A few of the guys in my Elder’s Quorum and a couple of high priests were starting to approach him so I quickly went up to diffuse the situation because I was worried these guys would try to get physical with the man. I didn’t go up on the stand but I reached over and tapped the second counselor on the arm so he would turn away from the man and I tried to send a signal to keep away to the three or four guys who were gathering (the Church could get sued even though it seems perfectly justified to grab someone like that and throw him out on his ear — I didn’t want anyone to lay a finger on him). After I had signaled the guys in my Elders Quorum to keep back, a thought came to my mind and I simply said to the man, “Are you the one who tried to burn our church down today?” He went rigid and immediately started to make a hasty retreat from the stand. To do so he had to come down into the middle of me and the gathered members of my Elders Quorum (the rest of the congregation was still seated watching, I presume, in horror or at least amusement). I kept asking him the same question every time he yelled at me about going to hell etc. He was quickly making his way out of the chapel as I repeated this question.
Once in the foyer, he continued to berate us and tell us we were going to hell, that Latter-day Saints weren’t saved, and that it was just an American church.
A community support officer came up from watching over the crime scene downstairs. At that point, with a representative of the police right there, the man sat down on the planter by the door and wouldn’t look at anyone. She got his name and details and asked why he had disturbed the sermon and he went off again about LDS not being saved and needing to be Catholic. I interrupted him and said “Why is your hand cut? Did you break the glass door and start the fire downstairs?”, at which point everyone noticed his cut up hand. The officer called in for support at this point saying she had detained a suspect in the arson and that he was agitated but not violent at the moment. Within a few minutes a van with police officers pulled up. I ran down the outside stairs to show them how to get up to the main level without using the main stairs because even they couldn’t cross over the crime scene. The police searched him and found a can of WD-40 on him which was used as flame accelerant apparently, even though you’d think a petrol bomb wouldn’t really need that. They arrested him on the spot for arson.

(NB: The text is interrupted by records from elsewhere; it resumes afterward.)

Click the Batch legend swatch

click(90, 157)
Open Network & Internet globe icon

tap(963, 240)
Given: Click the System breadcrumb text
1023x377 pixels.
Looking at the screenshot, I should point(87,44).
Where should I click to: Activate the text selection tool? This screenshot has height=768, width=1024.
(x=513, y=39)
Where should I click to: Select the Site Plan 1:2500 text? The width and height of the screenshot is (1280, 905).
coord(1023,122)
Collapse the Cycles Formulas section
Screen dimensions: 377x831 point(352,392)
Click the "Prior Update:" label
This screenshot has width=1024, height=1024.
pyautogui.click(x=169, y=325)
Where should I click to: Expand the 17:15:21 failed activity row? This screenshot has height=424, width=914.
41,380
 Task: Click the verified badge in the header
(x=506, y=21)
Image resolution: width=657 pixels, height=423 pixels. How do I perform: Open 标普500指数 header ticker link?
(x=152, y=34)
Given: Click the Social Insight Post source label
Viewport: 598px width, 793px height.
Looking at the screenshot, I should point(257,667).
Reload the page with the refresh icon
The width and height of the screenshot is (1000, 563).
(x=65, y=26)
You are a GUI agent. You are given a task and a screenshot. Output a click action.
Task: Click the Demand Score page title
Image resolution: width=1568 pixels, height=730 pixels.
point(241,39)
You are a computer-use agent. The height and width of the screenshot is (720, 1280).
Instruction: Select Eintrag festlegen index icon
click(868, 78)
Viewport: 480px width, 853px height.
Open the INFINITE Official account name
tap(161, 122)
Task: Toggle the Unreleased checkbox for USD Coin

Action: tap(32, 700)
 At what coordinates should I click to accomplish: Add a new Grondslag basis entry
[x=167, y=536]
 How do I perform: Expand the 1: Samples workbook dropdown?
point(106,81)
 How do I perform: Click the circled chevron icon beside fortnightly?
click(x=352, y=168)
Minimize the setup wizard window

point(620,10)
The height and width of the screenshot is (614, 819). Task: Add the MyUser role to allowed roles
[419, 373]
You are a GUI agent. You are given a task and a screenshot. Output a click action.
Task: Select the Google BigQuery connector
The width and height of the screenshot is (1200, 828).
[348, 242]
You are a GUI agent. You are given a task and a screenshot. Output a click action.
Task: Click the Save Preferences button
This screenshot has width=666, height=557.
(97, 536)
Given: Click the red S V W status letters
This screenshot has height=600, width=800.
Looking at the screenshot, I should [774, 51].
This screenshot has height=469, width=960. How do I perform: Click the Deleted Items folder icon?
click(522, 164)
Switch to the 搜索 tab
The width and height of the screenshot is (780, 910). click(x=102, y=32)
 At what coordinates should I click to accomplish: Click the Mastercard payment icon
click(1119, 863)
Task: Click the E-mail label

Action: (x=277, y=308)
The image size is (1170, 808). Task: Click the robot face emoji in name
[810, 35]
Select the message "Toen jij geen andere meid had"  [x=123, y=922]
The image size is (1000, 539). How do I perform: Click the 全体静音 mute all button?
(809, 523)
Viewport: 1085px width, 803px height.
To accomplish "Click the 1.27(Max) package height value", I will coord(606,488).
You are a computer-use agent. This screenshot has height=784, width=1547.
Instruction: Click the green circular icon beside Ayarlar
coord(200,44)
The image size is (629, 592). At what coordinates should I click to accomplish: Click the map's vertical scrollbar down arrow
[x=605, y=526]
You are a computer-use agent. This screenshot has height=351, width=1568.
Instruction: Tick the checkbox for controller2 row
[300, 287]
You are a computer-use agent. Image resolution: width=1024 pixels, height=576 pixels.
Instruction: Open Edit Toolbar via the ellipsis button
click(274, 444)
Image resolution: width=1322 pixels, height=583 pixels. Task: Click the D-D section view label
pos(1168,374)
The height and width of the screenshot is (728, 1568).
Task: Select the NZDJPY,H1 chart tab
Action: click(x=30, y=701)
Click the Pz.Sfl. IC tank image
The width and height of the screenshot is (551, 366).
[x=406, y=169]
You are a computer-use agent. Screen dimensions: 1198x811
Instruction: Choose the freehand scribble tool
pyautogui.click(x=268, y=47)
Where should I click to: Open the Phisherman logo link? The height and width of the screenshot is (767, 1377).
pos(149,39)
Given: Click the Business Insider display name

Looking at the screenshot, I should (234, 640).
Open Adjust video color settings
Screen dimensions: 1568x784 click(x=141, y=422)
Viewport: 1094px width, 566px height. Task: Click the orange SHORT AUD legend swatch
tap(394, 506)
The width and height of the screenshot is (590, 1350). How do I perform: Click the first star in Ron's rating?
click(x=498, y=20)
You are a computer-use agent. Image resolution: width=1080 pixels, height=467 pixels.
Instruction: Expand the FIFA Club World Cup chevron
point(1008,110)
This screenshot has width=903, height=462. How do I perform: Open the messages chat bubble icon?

Then we all went back in and listened to the next talk.
I wasn’t able to tell if the incident shook up our recent converts and/or our investigators who were in attendance. I think the potential is definitely there but I think there was also a nice feeling of solidarity and calmness, despite the arson and the abusive behavior from the man who stormed into Sacrament Meeting. Maybe next Sunday’s meeting will be more standard.